▶ [Input]:
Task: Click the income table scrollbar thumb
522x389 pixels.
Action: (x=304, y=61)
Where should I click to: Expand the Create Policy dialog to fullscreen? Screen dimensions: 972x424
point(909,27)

▶ [Exercise directions]: Please return every line of the records above that contains the string "Create", matching case exactly.

▶ [Exercise solution]:
Where should I click to: Expand the Create Policy dialog to fullscreen? Screen dimensions: 972x424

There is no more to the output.